L’Opéra de Marseille rouvre ses portes. Après de longs mois de solitude et d’incertitude, musiciens et chanteurs occuperont à nouveau le devant de la scène sur laquelle Guillaume Tell soufflera un grand bol d’airs de la montagne helvète. Célébrons ensemble le triomphe des justes causes et la sauvage harmonie de la nature. Rafraîchissant.

 

 

Au-delà de la carte postale

Ce Guillaume Tell est singulier à plus d’un titre. Créé à l’Opéra de Paris le 3 août 1829, c’est le dernier opéra de Rossini, et l’un des tout premiers ouvrages lyriques à ouvrir un ordre d’idées et de sentiments plein d’avenir (1). Le maestro a saisi le goût du public français pour les grands spectacles à caractère historique mais aux connotations politiques contemporaines. Il compose, avec le pinceau d’un Füssli ou d’un Friedrich, une large fresque, pastorale et patriotique, d’un romantisme accidenté comme le relief alpin où alternent, sous un ciel menaçant, le pittoresque naïf et joyeux d’une fête villageoise et le sublime de la montagne sous des lumières d’orage. À l’horizon de cette partition ambitieuse et novatrice se profile, porté par un vent de liberté, le premier printemps des peuples européens à l’aube du XIXe siècle.

Ne surestimons pas l’engagement du compositeur.

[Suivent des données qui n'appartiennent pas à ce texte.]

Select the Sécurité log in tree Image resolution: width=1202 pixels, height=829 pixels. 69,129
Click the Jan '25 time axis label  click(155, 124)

Rossini n’a rien d’un carbonaro. Il fait partie de l’establishment. Par un habile jeu de bascule, après avoir donné des gages aux autorités (Le Voyage à Reims), voici qu’il en offre aux libéraux. Un an presque jour pour jour avant les Trois Glorieuses dont l’onde de choc va ébranler la stabilité des empires d’un bout à l’autre du continent, quel flair ! La Suisse ne reste pas étrangère à cette fermentation, dès les premiers jours de 1830, les troubles débouchent sur de profondes réformes constitutionnelles. Guillaume Tell a fait mouche. La même année, un ouvrage lyrique du compositeur François Aubert met le feu aux poudres à Bruxelles, l’insurrection conduit à l’indépendance de la Belgique. Formidable, la puissance des mots. Magique, le pouvoir de la musique. Infinie, l’aspiration à la liberté !

 

Un opéra renouvelé

Inspiré par la pièce de Schiller, Rossini ressuscite le héros moyenâgeux, son arbalète et ses flèches contre l’oppresseur autrichien. Le patibulaire gouverneur Gessler sera incarné par la basse Cyril Rovery, confronté à Alexandre Duhamel dans le rôle-titre que le baryton endossera pour la première fois. Deux voix graves à la déclamation puissante s’opposeront dans un face-à-face amplifié par les masses chorales de chaque camp. L’inclination amoureuse entre le fougueux Arnold — en l’occurrence Enea Scala (2), champion expérimenté dans cette attribution surnommée pour sa difficulté « le tombeau des ténors » — et la tendre Mathilde — la soprano Angélique Boudeville dont la prise de rôle présage de la plus délicate des romances Sombres forêts, acte II — verra son idylle contrariée car les deux jeunes gens, comme Roméo et Juliette, appartiennent aux partis opposés. Ils parviendront néanmoins à tempérer l’exaltation générale avec la parenthèse mélancolique de quelques duos les yeux dans les yeux. Les intrigues politiques et sentimentales culmineront à l’acte III, dans la scène iconique de la pomme. Action radicale et tranchante, figure-type du nœud gordien ; là se place l’unique air que Rossini accorde à Guillaume Tell auquel répond l’écho pathétique du violoncelle. Les moyens musicaux engagés rompent avec le bel canto et les cadres formels de l’opéra italien que Rossini avait pourtant contribué à forger. Les scènes d’ensemble, les chœurs et les danses solidement articulés inaugurent d’une nouvelle architecture, brillante et populaire, aux climats fortement contrastés, à l’image de la célébrissime ouverture dont les pages se comptent certainement parmi les plus illustres du compositeur. À la baguette, Michele Spotti rendra compte de cette gémination paradoxale du « Grand Opéra à la française » et du maestro italien.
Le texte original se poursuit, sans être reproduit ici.